◆ **Exercise details**
Please set down each line of the data again, unchanged.

***** Record excerpts

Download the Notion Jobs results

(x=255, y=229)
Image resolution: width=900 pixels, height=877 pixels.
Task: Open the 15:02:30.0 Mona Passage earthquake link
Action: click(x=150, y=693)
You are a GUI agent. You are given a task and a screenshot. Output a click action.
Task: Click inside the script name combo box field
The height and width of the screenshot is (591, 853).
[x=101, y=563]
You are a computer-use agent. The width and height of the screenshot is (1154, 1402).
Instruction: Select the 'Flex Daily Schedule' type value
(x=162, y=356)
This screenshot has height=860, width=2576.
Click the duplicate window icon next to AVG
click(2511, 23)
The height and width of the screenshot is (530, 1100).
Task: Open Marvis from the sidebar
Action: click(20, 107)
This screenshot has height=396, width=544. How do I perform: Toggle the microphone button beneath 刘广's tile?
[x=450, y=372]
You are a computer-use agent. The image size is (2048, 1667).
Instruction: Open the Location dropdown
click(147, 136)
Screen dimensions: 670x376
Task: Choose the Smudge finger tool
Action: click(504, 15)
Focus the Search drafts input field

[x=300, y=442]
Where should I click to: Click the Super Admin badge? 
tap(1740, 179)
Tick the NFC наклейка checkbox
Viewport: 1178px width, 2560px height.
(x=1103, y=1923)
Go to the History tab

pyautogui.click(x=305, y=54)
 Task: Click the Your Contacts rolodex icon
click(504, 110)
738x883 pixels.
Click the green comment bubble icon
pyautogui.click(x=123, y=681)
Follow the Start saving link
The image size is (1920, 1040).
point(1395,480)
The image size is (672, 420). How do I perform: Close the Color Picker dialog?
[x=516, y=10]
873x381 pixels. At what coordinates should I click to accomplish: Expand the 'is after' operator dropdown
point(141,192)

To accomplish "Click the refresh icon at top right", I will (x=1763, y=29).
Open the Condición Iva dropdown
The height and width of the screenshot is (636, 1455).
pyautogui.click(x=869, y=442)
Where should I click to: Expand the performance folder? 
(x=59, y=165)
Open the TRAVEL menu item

**********

◆ **Reply to the exercise**
Download the Notion Jobs results

(x=255, y=229)
Image resolution: width=900 pixels, height=877 pixels.
Task: Open the 15:02:30.0 Mona Passage earthquake link
Action: click(x=150, y=693)
You are a GUI agent. You are given a task and a screenshot. Output a click action.
Task: Click inside the script name combo box field
The height and width of the screenshot is (591, 853).
[x=101, y=563]
You are a computer-use agent. The width and height of the screenshot is (1154, 1402).
Instruction: Select the 'Flex Daily Schedule' type value
(x=162, y=356)
This screenshot has height=860, width=2576.
Click the duplicate window icon next to AVG
click(2511, 23)
The height and width of the screenshot is (530, 1100).
Task: Open Marvis from the sidebar
Action: click(20, 107)
This screenshot has height=396, width=544. How do I perform: Toggle the microphone button beneath 刘广's tile?
[x=450, y=372]
You are a computer-use agent. The image size is (2048, 1667).
Instruction: Open the Location dropdown
click(147, 136)
Screen dimensions: 670x376
Task: Choose the Smudge finger tool
Action: click(504, 15)
Focus the Search drafts input field

[x=300, y=442]
Where should I click to: Click the Super Admin badge? 
tap(1740, 179)
Tick the NFC наклейка checkbox
Viewport: 1178px width, 2560px height.
(x=1103, y=1923)
Go to the History tab

pyautogui.click(x=305, y=54)
 Task: Click the Your Contacts rolodex icon
click(504, 110)
738x883 pixels.
Click the green comment bubble icon
pyautogui.click(x=123, y=681)
Follow the Start saving link
The image size is (1920, 1040).
point(1395,480)
The image size is (672, 420). How do I perform: Close the Color Picker dialog?
[x=516, y=10]
873x381 pixels. At what coordinates should I click to accomplish: Expand the 'is after' operator dropdown
point(141,192)

To accomplish "Click the refresh icon at top right", I will (x=1763, y=29).
Open the Condición Iva dropdown
The height and width of the screenshot is (636, 1455).
pyautogui.click(x=869, y=442)
Where should I click to: Expand the performance folder? 
(x=59, y=165)
Open the TRAVEL menu item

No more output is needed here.